I liked the course and huge number of exercises. Maybe my only problem is the academic form of the lectures that makes me lost sometimes and forces me to google for an Indian guy who can teach me the concept in a more easier way.

автор: Rahul S

28 окт. 2019 г.

This course is little challenging if one has not revised Linear Algebra before, but quite interesting and fun given the examples and utility only after learning the basics of linear algebra elsewhere and then attempting this one.

автор: Liam M

4 апр. 2018 г.

This is an excellent refresher of vectors and linear algebra, and although I did it years ago in college I still found some new insights from doing this course. Its all explained very well without being bogged down in formailty.

автор: Rohan A

9 июня 2020 г.

Great course guys!

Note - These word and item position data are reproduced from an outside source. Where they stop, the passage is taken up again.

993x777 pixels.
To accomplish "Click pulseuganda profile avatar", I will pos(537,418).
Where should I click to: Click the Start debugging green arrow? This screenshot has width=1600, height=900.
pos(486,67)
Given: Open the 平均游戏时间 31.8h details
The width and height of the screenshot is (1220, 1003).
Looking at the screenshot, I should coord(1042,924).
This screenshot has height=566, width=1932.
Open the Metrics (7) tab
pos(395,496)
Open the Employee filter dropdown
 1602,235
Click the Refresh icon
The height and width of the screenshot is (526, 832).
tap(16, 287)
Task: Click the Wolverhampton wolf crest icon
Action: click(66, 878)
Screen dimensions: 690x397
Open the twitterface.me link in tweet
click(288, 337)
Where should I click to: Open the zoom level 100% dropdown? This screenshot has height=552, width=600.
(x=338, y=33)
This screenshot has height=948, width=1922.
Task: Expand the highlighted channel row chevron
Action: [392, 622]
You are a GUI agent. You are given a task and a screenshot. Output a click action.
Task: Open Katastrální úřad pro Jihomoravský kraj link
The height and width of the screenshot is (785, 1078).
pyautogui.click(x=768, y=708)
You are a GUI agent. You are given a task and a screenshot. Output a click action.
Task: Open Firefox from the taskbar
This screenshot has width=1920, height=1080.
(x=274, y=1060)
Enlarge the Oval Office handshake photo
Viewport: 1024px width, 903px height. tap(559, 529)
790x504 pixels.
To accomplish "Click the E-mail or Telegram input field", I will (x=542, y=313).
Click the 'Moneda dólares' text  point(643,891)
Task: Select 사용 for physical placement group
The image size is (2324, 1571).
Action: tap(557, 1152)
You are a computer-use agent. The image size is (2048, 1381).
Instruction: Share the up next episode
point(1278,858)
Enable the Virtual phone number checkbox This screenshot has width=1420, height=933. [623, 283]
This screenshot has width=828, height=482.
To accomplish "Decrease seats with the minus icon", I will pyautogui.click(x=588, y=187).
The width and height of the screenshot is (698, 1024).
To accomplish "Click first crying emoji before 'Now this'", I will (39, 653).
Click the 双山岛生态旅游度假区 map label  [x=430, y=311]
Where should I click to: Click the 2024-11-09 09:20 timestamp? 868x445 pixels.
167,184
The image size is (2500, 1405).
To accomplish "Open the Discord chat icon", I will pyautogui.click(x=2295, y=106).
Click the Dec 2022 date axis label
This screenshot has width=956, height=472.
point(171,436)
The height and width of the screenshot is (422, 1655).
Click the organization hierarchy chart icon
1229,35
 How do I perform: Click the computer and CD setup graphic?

I have done a course on Linear Algebra in my university and watched the 3Blue1Brown series on Essence on Linear Algebra. This course was a good recap of the concepts and their applications in machine learning

автор: Ramy S R

27 сент. 2020 г.

Excellent course. Material is explained thoroughly through concise short videos with plenty of visualizations that make linear algebra intuitive. Assignments are chosen carefully and the curated python labs are very enjoyable.

автор: Prateek K S

28 мая 2018 г.

Nice course. This course is very good to build your fundamental knowledge for machine learning. This course gave me very clean and straight forward understand how mathematics play very important role in machine learning field.